Title: Analysis of spatiotemporal characteristicsand influencing factors for the aid events for COVID-19 based on GDELT

 

The authors have analysed the spatiotemporal characteristics and influencing factors for the aid events for COVID-19 using GDELT data source. The characteristics of spatiotemporal changes in the main aid flow, the responsive characteristics of the aid requests, and characteristics of verbal aids to cash are studied using spatial statistical analysis. The aid influencing factors were analysed using regression analysis. The authors proposed method of response degree and cashing degree based on time attenuation model.

The overall analysis looks interesting. The quick response of donor to the recipient request for the aid is desirable. The responsiveness of the donor to recipient decay with time. The authors proposed time attenuation model, which looks promising. However, the authors are suggested to compare their proposed time attenuation model with existing models and should prove that the proposed model is better than existing models.

I agree with authors that multiple regression models are empirical models that often use influencing factors as independent variables to explain changes in dependent variables and independent variables in specific region and over specific period of time. The authors rightly applied the regression to quantitatively analyse the influencing factors. The authors may explore and apply other data mining and machine learning techniques to analyse the influencing factors. 

 

 

 

Author Response

Thank you for your comments.The responses regarding your comments are attached. The revision marks in the paper have been marked in red, see Manuscript-revision for details. The final version of the revised paper can be viewed in Manuscript-accepted revision.
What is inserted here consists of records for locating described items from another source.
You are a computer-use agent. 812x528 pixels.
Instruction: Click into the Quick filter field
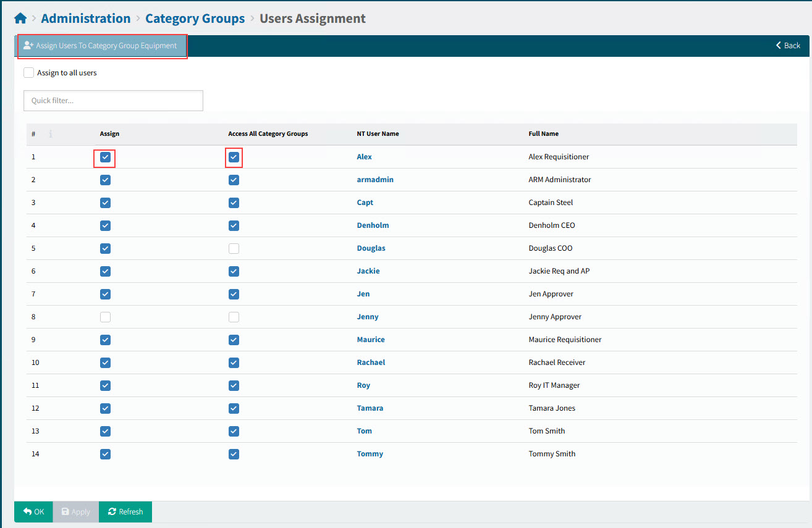pyautogui.click(x=113, y=101)
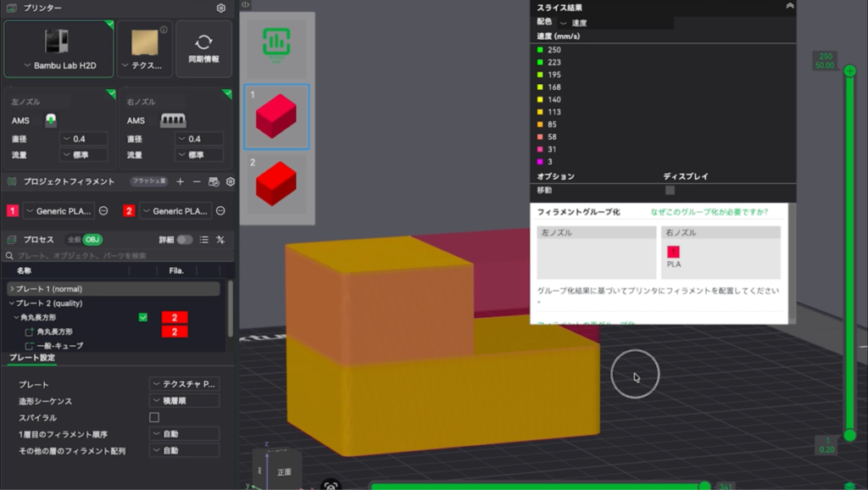Click the statistics icon above plate thumbnails
Screen dimensions: 868x490
275,42
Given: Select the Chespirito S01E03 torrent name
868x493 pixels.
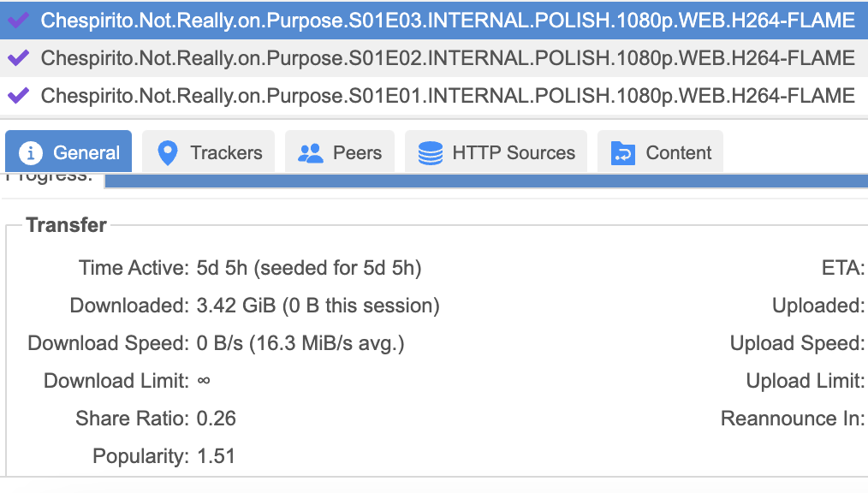Looking at the screenshot, I should click(448, 20).
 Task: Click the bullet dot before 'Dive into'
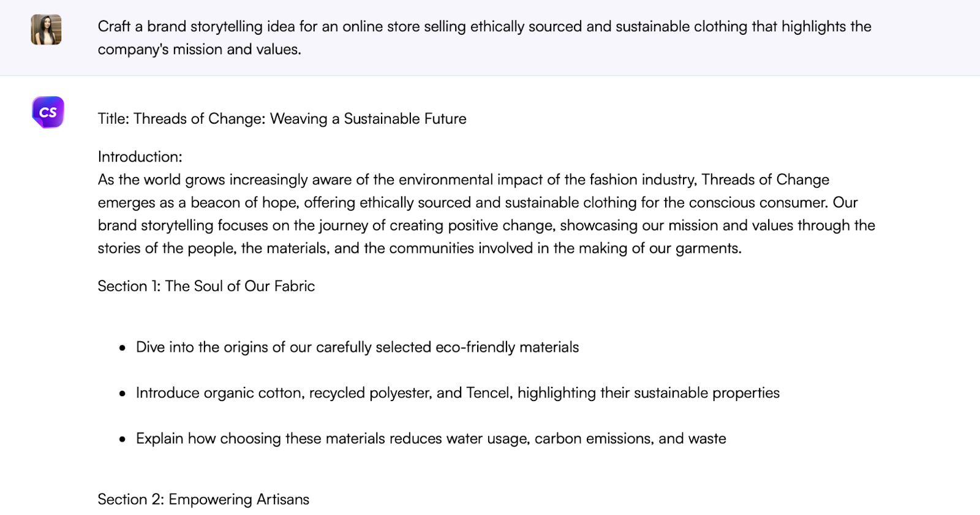[123, 348]
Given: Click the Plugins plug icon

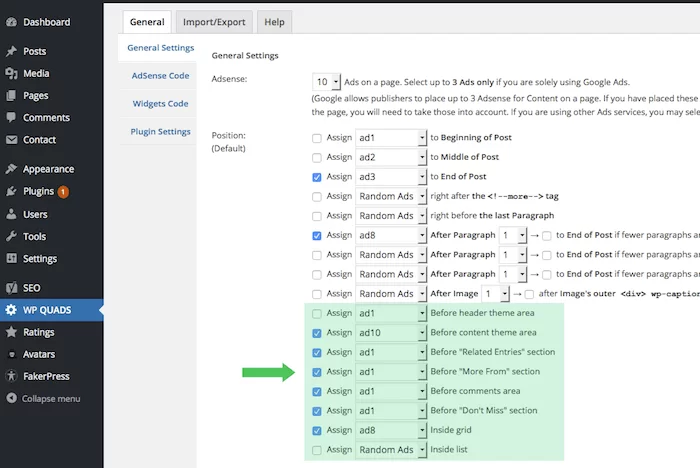Looking at the screenshot, I should [x=11, y=191].
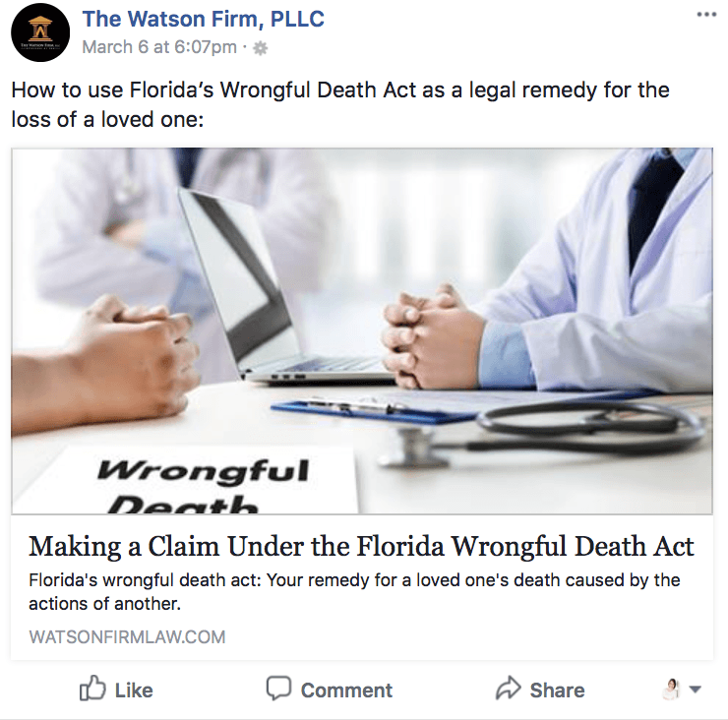This screenshot has width=728, height=720.
Task: Open the wrongful death article preview image
Action: tap(362, 330)
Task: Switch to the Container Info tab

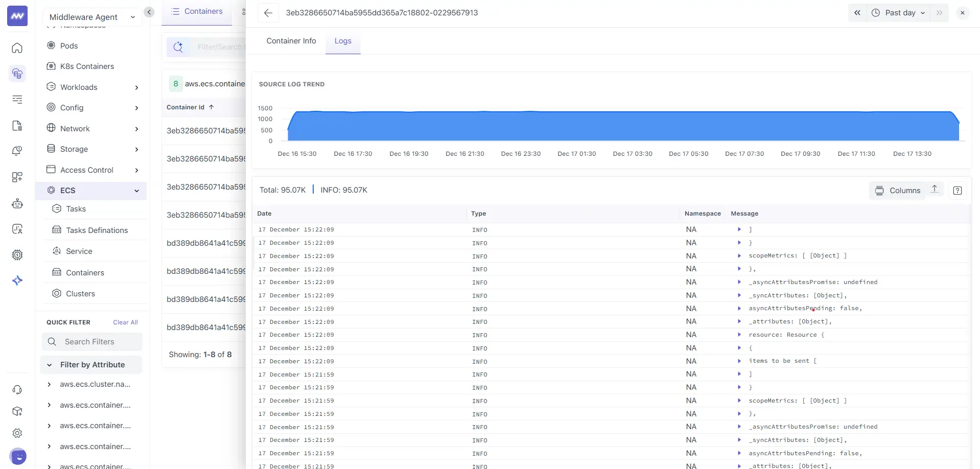Action: click(291, 41)
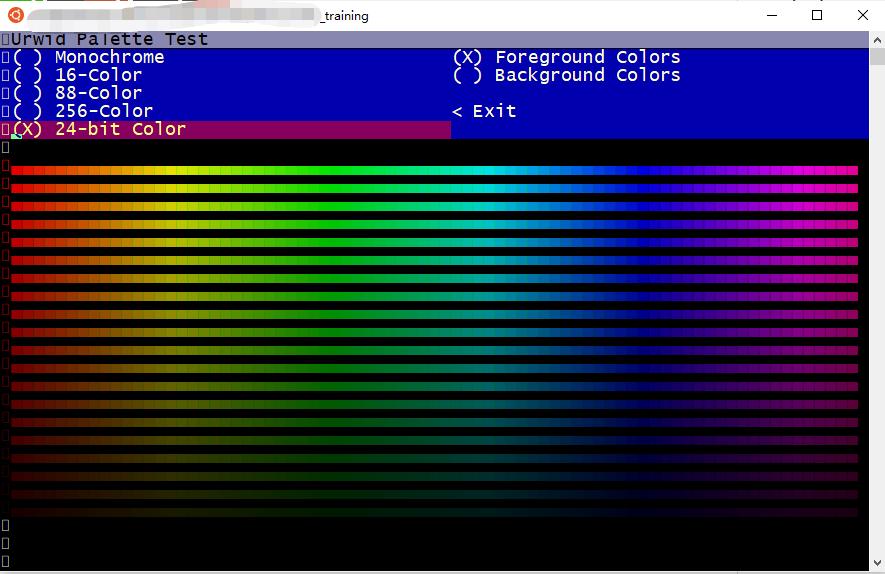Screen dimensions: 885x574
Task: Click the Urwid Palette Test header
Action: pyautogui.click(x=110, y=39)
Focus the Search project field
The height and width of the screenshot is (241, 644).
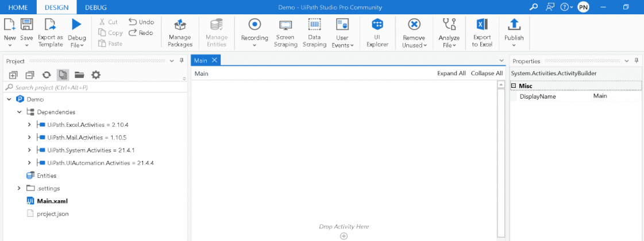click(x=92, y=87)
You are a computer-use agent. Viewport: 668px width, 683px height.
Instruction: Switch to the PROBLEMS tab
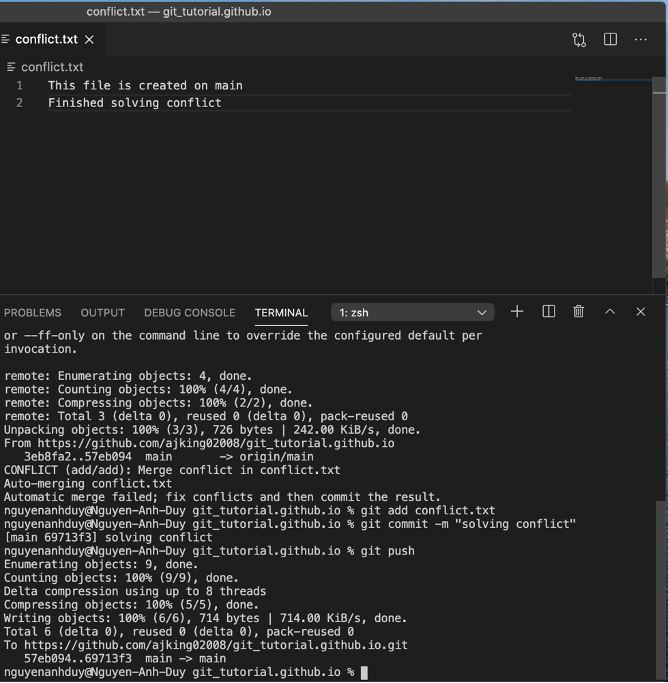(x=33, y=313)
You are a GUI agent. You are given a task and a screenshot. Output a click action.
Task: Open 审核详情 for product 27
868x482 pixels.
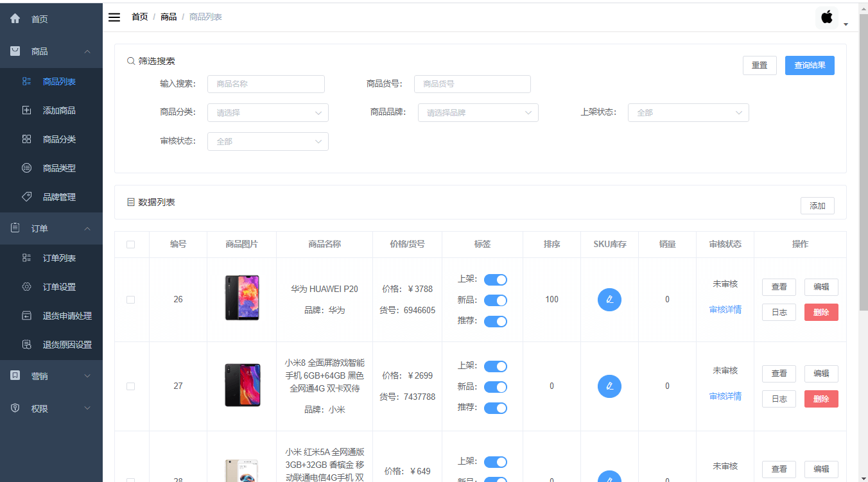(725, 396)
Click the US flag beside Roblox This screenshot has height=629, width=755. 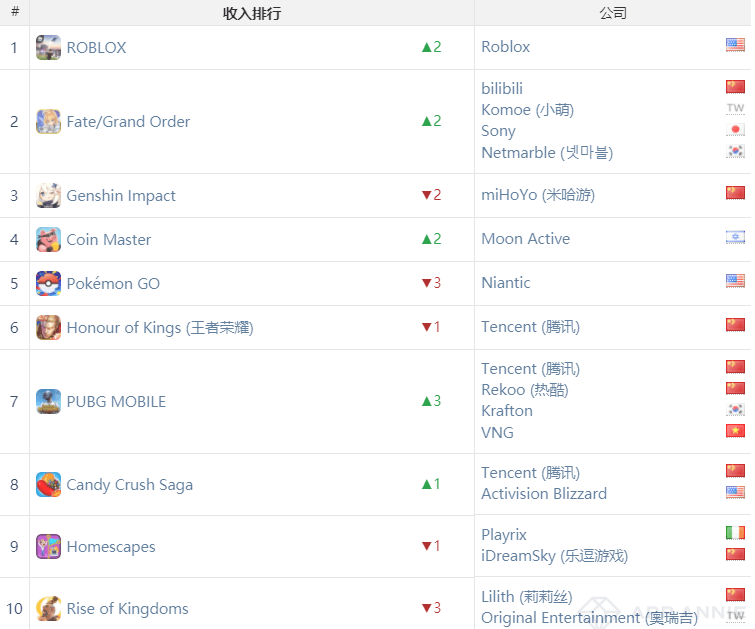click(x=735, y=45)
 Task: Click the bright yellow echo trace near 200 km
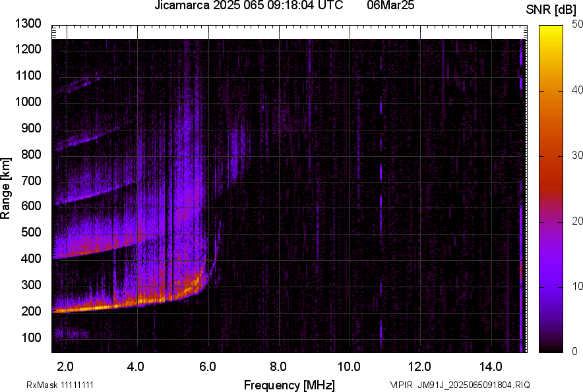click(x=99, y=307)
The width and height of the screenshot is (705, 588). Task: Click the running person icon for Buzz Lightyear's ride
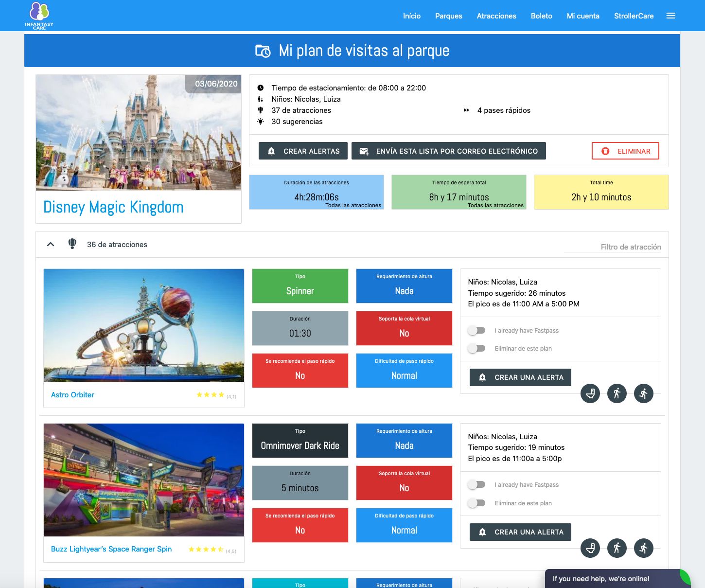644,548
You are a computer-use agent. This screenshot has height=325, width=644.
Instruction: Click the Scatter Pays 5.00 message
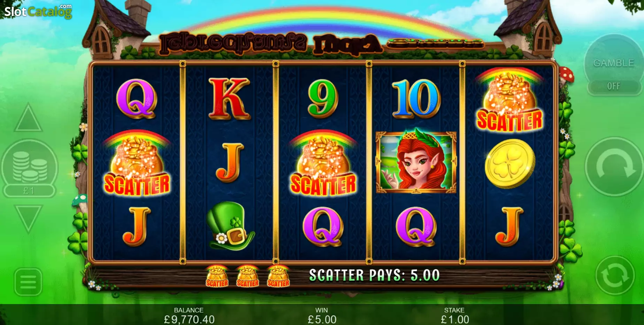click(374, 275)
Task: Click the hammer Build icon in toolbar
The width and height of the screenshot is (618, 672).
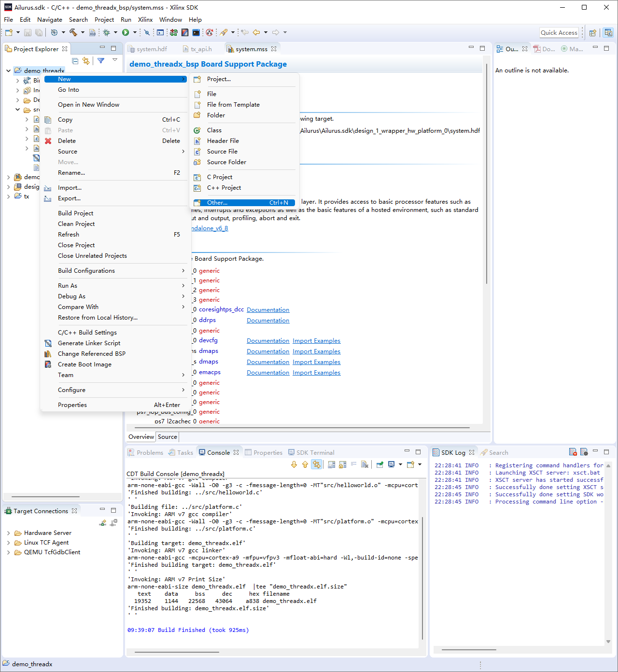Action: tap(73, 32)
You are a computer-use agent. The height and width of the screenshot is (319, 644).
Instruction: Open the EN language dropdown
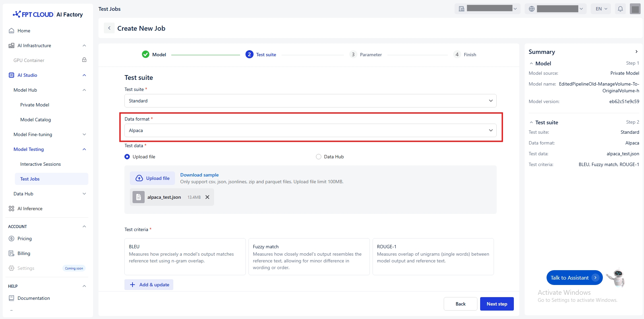(x=601, y=9)
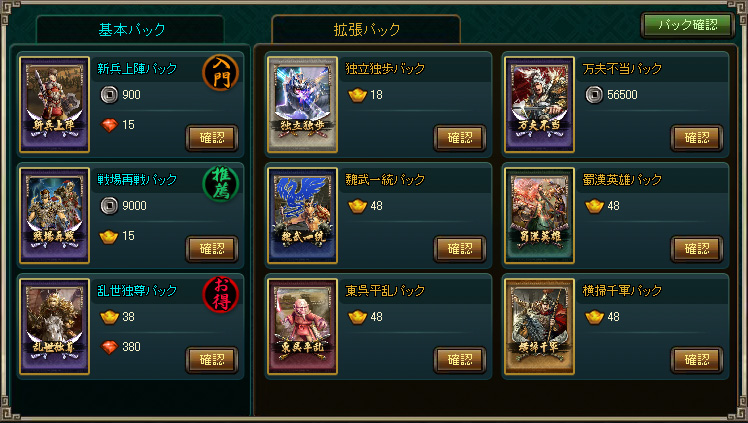This screenshot has height=423, width=748.
Task: Click the gold ingot icon next to 18
Action: coord(357,95)
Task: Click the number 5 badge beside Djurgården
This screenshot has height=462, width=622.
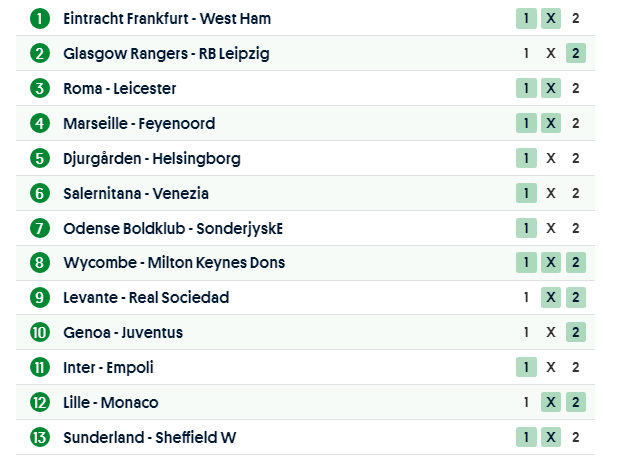Action: point(39,158)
Author Response File: Author Response.docx

Reviewer 2 Report

The study proposes an analysis of the relationship between aid during the COVID-19 pandemic and a set of explanatory variables in several countries. Although the association between these variable may be of some interest, some important concerns emerged from reading of the paper.

Main comments
- Authors should better motivate how this study could be useful for policymakers and what policy implications it could have.

- The way in which the dependent variable is constructed is not entirely clear. If I understand correctly, if China onlny helped Zambia and India, there would be two observations in the dependent variable, i.e. aidchn-zam and aidchn-ind. If this is correct, this cannot be considered as a panel dataset, but instead it represents a network that should be treated properly and not through a random effects panel model. Otherwise, I did not understand well, so the definition of the dependent variable is not clear. 

- The results on the distance as regressor are definetly counterintuitive. The justification provided by the authors is not sufficient.

- Spatio-temporal models are an actual branch of regression models. In this kind of analysis, the authors do not take space into account (except for the inclusion of the distance in the set of regressors), but limit themselves to explain the temporal components through a panel model. Therefore, I would suggest to limit the reference to spatio-temporal data.

- It would be interesting to have as dependent variable the amount (in dollars) of aid from one country to another rather the number of aid events, which could be extremely limiting, especially since this has a low variation throughout the sample and biased estimates can be the natural consequence.

 

Minor comments

- Is there a literature for the definition of R in equation 1?
- The design matrix of regressors may suffer of multicollinearity, the authors should provide a correlation matrix between the variables to provide at least some evidence on this.

- In Table 3, I would suggest using fewer (and equal for each row in a column) decimals.

-Line 361, I think the authors mean "confidence level" and not "confidence interval".

Author Response

Thank you for your comments.The responses regarding your comments are attached. The revision marks in the paper have been marked in red, see Manuscript-revision for details. The final version of the revised paper can be viewed in Manuscript-accepted revision.

Author Response File: Author Response.docx

Round 2

Reviewer 2 Report

The authors have addressed all my comments.